# Tough Fall Bite today



## Captain Ahab (Oct 13, 2008)

Fished Lake galena in the Am - waded to the good parts and some areas that I do not normally fish too often. Only two bass - a dink and a respectable 3 lber. 


What a great day - no too windy (which is rare at this lake) lots of Green Herons to keep me company and one angry osprey that kept giving me the eye; I was hoping it did not try to eat me.

Just all around beautiful fall day - only wish there were about 20 or 30 more bass biting


----------



## FishingCop (Oct 13, 2008)

Captain Ahab said:


> lots of Green Herons to keep me company and one angry osprey that kept giving me the eye; I was hoping it did not try to eat me.



Nice LG mouth..... glad you made it back safely - I'd really watch out for those ospreys if I were you - we'd hate to lose the Capt to one of those :lol:


----------



## Captain Ahab (Oct 13, 2008)

HELP


----------



## FishingCop (Oct 13, 2008)

Yep, that's exactly what I'm talking about :wink:

Ya gotta be careful out there


----------



## Waterwings (Oct 13, 2008)

Nice catch, Cap'n ! 8)


----------



## jkbirocz (Oct 13, 2008)

Nice work, I just got back form there, I most likely waded the same spots. I got the big ol skunkaroo. Not even a hit. I did see a nice 8-point buck though, I think that is the only buck I have seen there all year, man the buck doe ratio is way off there. What was the bait of choice?


----------



## Captain Ahab (Oct 13, 2008)

Caught one on a DB Minnow and one on an X-rap.

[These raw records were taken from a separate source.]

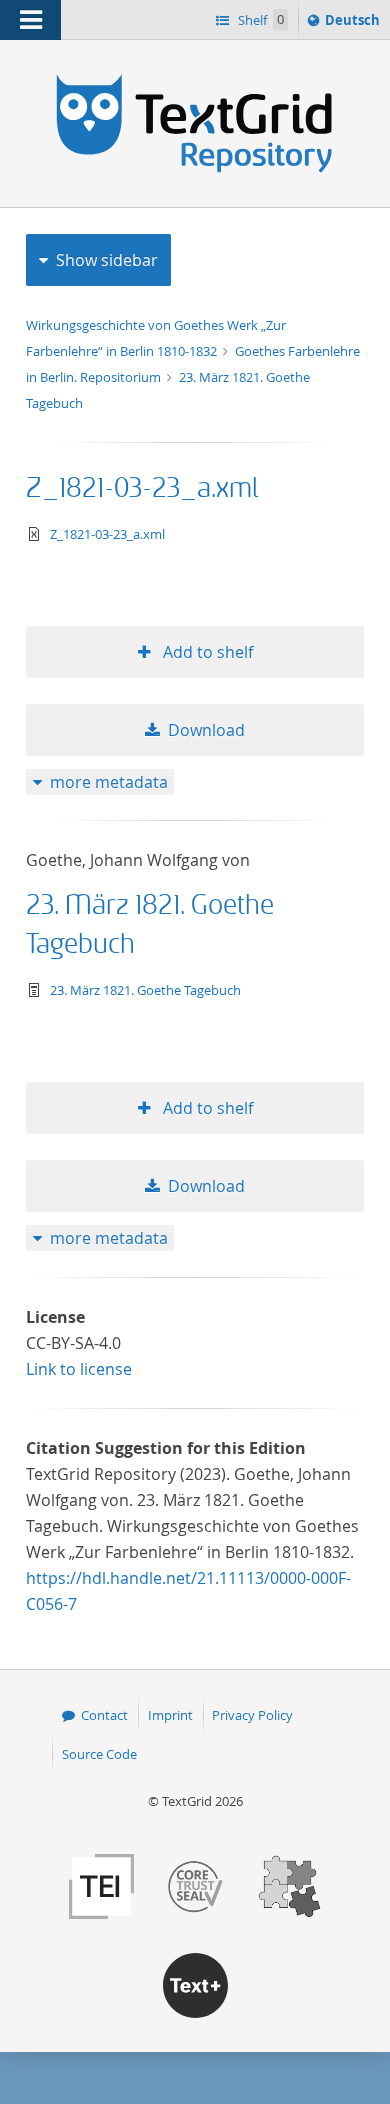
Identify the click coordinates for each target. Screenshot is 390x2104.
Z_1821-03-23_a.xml (142, 488)
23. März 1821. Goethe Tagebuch (145, 990)
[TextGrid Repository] (195, 78)
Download (206, 730)
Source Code (99, 1754)
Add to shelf (206, 652)
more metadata (109, 782)
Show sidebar (107, 260)
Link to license (79, 1369)
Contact (104, 1715)
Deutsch (354, 24)
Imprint (170, 1715)
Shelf (259, 20)
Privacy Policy (252, 1715)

Got two nice hits off the jig and Pig soft plastic thingy, but missed both fish.
You should have called me - two boats work through that area pretty hard right after me

No to mention a canoe and kayak group that were not fishing, but were very determined to roam the shorelines splashing and shouting to each other


----------



## dedawg1149 (Oct 13, 2008)

nice catch congrats =D>


----------



## Zum (Oct 13, 2008)

Nice fish.
Do you know what temp.,the water is your fishing?
There was an osphrey here my last time out.Getting kinda late for him up here.The last couple years we have tons of turkey vultures too,they were never here 5 years ago.


----------



## FishinsMyLife (Oct 13, 2008)

I watched an osprey dive 3 times in our pond and on the third dive, it pulled out a big bream. That was cool to watch.

Nice bass


----------



## Andy (Oct 13, 2008)

FishinsMyLife said:


> I watched an osprey dive 3 times in our pond and on the third dive, it pulled out a big bream. That was cool to watch.
> 
> Nice bass



I watched one the other day got a decent SM. Not sure at the speed they hit the water, but it's cool to watch a bird that big smack the water.


----------



## Captain Ahab (Oct 14, 2008)

Zum said:


> Nice fish.
> Do you know what temp.,the water is your fishing?
> There was an osphrey here my last time out.Getting kinda late for him up here.The last couple years we have tons of turkey vultures too,they were never here 5 years ago.




Water was around 65*


----------



## angry Bob (Oct 14, 2008)

Nice job Ahab, when you're able to take away something positive from the outing, it makes it all worth it. Nice bass.


----------



## slim357 (Oct 14, 2008)

Nice fish


----------



## Salmon_Slayer_2008_Lund (Oct 14, 2008)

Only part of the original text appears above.